A CNN is trained on images of stop signs appearing in the center of frames. A new image has a stop sign in the upper-left corner. What does the CNN's convolutional architecture predict?
AThe network fails — it learned weights specific to the center position and must be retrained
BThe activation for the stop sign feature shifts to the upper-left of the feature map, because CNNs are translation equivariant
CPooling layers correct for position, producing the same output regardless of where the sign appears
DThe network detects the sign only if it was also trained on images with upper-left stop signs
Translation equivariance is the core property of convolutional layers: the same filter slides across every position, so detecting a feature in a new location simply means the corresponding activation appears at the new position in the feature map. This is fundamentally different from a fully connected network, where each input position has unique weights — a pattern at a new position truly would require retraining. The equivariance property is not an accident; it is a direct consequence of weight sharing. Note that pooling adds approximate translation invariance (the final output may not change at all for small shifts), but equivariance in the feature maps comes from convolution itself.

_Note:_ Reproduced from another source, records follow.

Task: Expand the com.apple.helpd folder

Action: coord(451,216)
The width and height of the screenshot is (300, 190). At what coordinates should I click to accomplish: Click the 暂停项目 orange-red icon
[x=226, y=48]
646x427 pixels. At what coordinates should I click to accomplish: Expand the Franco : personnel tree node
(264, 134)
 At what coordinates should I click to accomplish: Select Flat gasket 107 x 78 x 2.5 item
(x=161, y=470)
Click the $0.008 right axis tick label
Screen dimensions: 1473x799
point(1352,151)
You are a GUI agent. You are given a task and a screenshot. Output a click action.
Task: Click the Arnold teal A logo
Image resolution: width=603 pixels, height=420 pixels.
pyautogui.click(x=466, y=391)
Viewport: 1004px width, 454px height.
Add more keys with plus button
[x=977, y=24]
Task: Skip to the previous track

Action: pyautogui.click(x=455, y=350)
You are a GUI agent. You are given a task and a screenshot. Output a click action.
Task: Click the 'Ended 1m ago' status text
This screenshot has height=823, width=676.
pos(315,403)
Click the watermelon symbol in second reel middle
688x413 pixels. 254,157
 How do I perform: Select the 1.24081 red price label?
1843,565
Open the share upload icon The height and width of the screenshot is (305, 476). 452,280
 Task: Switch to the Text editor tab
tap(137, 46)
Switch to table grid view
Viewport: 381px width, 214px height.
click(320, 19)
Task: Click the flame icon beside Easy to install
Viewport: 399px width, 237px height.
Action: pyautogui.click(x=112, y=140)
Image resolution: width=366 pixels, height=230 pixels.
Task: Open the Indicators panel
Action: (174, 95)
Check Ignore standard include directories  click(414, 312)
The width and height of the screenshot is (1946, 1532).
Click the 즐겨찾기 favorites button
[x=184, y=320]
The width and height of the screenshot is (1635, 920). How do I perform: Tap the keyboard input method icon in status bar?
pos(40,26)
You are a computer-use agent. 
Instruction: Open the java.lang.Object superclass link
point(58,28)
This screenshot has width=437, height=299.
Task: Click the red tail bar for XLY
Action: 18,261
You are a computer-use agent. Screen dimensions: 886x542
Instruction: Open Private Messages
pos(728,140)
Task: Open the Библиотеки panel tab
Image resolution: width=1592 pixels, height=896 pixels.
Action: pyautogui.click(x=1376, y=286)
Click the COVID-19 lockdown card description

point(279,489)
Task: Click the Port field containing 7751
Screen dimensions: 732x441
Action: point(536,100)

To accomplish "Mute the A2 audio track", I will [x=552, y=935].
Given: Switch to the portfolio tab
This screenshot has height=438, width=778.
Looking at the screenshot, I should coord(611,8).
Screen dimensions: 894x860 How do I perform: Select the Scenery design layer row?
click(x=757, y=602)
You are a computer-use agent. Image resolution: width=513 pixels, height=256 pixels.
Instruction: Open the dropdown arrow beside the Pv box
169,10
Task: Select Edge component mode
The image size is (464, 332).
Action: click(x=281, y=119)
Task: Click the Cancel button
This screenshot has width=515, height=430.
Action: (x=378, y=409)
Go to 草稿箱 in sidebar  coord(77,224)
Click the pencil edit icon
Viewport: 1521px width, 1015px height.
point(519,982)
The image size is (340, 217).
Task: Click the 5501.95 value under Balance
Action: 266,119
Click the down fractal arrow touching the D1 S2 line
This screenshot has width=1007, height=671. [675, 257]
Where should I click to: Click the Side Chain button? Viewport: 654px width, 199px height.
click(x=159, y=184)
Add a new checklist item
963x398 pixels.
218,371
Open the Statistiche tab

Question 2 Multiple Choice
Why does weight sharing in a convolutional layer dramatically reduce the number of parameters compared to a fully connected layer processing the same input?
AConvolutional layers use simpler activation functions that require fewer computations
BThe same small filter (e.g., 3×3 weights) is applied at every spatial position, so filter parameters are not duplicated per position
CPooling layers remove most neurons before any learned weights are applied
DCNNs process each color channel independently, reducing the effective input size
In a fully connected layer, every input pixel has its own unique weight connecting it to every neuron — for a 256×256 image with 1,000 hidden neurons, that is ~200 million weights. In a convolutional layer with a 3×3 filter, those 9 weights (plus a bias) are shared across all spatial positions. If the input is 256×256, the same 9 weights are applied at each of ~65,000 positions. Parameter count drops from millions to single digits per filter. The network learns fewer numbers but applies them everywhere — which also encodes the assumption that the same local feature detector is useful throughout the image.
Question 3 True / False
A convolutional layer is translation equivariant: moving a feature in the input produces a corresponding shift in the feature map output.
TTrue
FFalse
Answer: True
Translation equivariance is a defining property of convolution. Because the filter slides across the entire input with the same weights, detecting a pattern at position (x, y) produces an activation at the corresponding location in the output feature map. If the pattern moves to (x+5, y+3), the activation shifts by the same amount. This is not translation invariance (same output regardless of position) — the output changes, but in a perfectly predictable, consistent way. Equivariance is what allows early layers to detect features and later layers to combine them regardless of absolute position.
Question 4 True / False
Max pooling layers are what give CNNs their translation equivariance property.
TTrue
FFalse
Answer: False
Translation equivariance comes from the convolutional layers, not from pooling. Pooling provides a related but different property: approximate translation invariance — small shifts in the input may produce the same pooled output, because the maximum value within a region is unaffected by small displacements. Equivariance (output shifts with input) is a property of convolution. Invariance (output stays the same) is what pooling adds. Conflating the two is a common error. Many tasks benefit from equivariance in intermediate representations (to locate features) and invariance at the final output (to classify regardless of exact position).
Question 5 Short Answer
What inductive bias does a CNN encode, and why does this make it more appropriate than a fully connected network for image classification?
Think about your answer, then reveal below.
Model answer: A CNN encodes the inductive bias that useful visual features are local (detectable from small patches) and position-independent (the same feature detector should work everywhere in the image). This is captured by small filters (locality) and weight sharing (position independence). A fully connected network has no such bias — it treats every pixel as equally related to every other, must independently learn that the same edge detector is useful at the top-left and bottom-right, and requires far more data and parameters to match a CNN's performance on images.
An inductive bias is a prior assumption about the structure of the problem baked into the architecture. CNNs encode two: local connectivity (nearby pixels are more related than distant ones) and translation equivariance (the same patterns matter regardless of position). These assumptions are almost always true for natural images, which is why CNNs are so effective at image tasks even with limited training data. Fully connected networks can theoretically represent the same functions, but they need exponentially more data to discover these spatial regularities from scratch.